» **Work to do**
Copy verbatim the lines from the one containing "Given: Open the LINE app in the taskbar" through the one containing "Looking at the screenshot, I should click(x=953, y=1055).".

Word and item position data
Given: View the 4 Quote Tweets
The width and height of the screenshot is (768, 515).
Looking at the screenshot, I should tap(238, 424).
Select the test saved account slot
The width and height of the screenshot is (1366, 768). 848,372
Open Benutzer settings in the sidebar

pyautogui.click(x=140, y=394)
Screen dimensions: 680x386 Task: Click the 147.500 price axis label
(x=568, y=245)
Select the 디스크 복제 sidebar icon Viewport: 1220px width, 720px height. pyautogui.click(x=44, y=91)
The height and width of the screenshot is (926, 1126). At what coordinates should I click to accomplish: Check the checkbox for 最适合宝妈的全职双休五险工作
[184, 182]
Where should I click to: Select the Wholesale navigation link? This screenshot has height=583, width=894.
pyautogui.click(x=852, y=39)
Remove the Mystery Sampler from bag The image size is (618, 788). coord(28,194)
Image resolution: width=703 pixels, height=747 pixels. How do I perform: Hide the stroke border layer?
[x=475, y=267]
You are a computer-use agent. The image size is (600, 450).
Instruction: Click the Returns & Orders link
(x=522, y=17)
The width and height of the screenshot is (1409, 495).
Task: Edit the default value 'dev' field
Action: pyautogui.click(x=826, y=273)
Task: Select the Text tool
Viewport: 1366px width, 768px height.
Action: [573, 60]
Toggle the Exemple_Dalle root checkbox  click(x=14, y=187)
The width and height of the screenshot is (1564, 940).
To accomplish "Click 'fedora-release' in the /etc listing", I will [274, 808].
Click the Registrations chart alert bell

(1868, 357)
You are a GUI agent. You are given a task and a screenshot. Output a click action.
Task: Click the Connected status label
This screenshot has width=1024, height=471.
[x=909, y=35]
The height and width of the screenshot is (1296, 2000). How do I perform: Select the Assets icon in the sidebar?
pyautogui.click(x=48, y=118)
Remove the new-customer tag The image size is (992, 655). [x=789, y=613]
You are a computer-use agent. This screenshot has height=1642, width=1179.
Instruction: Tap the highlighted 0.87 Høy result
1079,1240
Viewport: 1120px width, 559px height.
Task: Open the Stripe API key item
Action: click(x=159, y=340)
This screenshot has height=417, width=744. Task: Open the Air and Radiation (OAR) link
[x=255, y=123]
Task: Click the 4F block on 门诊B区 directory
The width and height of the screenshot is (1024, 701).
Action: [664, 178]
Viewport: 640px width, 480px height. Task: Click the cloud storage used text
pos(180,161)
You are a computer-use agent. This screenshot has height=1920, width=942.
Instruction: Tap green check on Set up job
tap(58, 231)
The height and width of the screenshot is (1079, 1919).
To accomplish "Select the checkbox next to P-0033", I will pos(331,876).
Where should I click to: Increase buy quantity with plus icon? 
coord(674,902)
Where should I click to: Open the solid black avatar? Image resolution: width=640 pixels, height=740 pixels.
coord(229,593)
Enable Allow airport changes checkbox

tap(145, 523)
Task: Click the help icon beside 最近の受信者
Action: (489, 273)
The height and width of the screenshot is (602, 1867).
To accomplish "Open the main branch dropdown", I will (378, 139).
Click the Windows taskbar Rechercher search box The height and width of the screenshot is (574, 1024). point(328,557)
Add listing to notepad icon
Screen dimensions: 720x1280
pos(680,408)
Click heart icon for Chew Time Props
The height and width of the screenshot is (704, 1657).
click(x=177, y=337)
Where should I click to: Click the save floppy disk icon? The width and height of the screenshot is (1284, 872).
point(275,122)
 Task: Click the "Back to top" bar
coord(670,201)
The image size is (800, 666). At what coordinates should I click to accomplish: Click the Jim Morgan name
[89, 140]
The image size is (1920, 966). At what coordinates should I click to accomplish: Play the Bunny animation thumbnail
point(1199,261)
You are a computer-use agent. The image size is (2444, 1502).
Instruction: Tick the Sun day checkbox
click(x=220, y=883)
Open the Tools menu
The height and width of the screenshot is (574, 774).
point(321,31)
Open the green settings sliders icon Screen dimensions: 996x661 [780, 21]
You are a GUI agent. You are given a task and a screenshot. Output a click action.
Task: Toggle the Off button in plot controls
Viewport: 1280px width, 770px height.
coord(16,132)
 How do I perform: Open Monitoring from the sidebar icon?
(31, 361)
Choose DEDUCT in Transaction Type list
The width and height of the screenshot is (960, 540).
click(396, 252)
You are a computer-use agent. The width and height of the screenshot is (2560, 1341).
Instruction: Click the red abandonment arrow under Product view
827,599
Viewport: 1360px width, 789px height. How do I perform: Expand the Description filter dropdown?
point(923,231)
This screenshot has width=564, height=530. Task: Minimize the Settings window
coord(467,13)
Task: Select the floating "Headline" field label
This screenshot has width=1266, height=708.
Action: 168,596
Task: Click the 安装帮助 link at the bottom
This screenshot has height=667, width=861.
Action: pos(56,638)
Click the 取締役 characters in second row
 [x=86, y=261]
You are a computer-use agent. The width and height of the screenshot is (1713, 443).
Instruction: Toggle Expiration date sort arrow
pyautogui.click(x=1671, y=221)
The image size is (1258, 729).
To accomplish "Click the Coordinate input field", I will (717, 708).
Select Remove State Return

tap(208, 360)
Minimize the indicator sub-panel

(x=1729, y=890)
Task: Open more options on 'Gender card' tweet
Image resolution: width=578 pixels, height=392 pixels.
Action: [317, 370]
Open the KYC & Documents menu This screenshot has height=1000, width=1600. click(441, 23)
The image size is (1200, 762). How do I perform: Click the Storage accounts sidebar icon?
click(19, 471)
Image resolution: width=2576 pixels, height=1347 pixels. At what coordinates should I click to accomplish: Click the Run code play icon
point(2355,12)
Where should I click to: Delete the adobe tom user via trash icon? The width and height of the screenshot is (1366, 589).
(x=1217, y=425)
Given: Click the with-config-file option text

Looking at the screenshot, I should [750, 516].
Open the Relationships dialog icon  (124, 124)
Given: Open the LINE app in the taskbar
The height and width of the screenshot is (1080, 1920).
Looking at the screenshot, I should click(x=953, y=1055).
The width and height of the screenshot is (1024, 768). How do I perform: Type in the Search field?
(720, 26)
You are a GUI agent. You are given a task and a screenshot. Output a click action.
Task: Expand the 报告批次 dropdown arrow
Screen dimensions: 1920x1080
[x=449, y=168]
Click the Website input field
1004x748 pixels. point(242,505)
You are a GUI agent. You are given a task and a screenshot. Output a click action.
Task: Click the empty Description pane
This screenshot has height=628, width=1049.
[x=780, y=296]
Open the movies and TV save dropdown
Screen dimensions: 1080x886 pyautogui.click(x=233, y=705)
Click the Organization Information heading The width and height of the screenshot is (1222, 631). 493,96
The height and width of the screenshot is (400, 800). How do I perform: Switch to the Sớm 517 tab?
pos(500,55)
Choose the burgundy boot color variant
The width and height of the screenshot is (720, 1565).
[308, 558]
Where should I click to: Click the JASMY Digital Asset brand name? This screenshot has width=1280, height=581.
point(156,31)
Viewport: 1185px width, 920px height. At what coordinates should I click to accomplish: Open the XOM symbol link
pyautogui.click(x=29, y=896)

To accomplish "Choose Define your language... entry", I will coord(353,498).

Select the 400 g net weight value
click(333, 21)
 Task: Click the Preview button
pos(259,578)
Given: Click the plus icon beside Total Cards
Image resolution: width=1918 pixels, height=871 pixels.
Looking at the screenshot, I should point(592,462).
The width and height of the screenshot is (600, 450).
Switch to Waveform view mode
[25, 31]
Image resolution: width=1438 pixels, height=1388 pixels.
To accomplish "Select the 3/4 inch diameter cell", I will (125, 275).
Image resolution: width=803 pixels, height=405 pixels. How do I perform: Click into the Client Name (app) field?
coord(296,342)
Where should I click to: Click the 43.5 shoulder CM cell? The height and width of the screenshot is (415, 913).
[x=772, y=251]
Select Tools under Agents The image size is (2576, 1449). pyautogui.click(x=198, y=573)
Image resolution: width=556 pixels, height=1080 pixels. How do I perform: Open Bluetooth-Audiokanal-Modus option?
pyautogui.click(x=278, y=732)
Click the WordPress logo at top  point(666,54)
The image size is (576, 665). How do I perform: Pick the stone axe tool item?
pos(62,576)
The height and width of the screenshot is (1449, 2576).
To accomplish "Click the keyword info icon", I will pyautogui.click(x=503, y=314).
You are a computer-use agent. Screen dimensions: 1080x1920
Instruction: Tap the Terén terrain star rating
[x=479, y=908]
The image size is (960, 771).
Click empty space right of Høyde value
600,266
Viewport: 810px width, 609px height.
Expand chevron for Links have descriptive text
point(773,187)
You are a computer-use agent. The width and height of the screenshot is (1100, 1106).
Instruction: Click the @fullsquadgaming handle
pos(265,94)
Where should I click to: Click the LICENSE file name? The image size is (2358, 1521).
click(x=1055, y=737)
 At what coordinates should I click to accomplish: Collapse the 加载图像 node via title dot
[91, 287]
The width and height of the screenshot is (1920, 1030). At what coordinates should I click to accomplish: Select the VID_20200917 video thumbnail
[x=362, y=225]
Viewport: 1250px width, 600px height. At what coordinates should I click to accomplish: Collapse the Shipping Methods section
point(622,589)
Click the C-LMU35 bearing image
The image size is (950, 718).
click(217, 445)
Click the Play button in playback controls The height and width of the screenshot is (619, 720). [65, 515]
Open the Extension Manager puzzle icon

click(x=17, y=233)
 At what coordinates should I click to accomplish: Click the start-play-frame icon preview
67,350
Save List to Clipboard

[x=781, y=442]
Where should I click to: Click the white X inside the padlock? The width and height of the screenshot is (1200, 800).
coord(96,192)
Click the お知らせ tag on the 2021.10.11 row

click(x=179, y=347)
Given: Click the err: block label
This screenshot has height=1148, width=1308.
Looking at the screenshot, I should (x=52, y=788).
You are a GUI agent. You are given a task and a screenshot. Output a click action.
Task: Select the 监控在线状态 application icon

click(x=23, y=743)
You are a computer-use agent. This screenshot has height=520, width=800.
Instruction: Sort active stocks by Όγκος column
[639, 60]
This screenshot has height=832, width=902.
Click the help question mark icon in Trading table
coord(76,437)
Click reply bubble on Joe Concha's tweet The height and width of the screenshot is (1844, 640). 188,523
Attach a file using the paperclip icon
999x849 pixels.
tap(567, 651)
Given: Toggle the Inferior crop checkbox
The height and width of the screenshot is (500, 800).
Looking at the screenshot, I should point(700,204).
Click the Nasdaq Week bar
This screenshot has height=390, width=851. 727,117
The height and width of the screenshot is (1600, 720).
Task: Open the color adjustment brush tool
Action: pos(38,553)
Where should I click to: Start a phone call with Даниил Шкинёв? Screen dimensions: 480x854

» **Exercise solution**
Given: Open the LINE app in the taskbar
The height and width of the screenshot is (1080, 1920).
Looking at the screenshot, I should click(x=953, y=1055).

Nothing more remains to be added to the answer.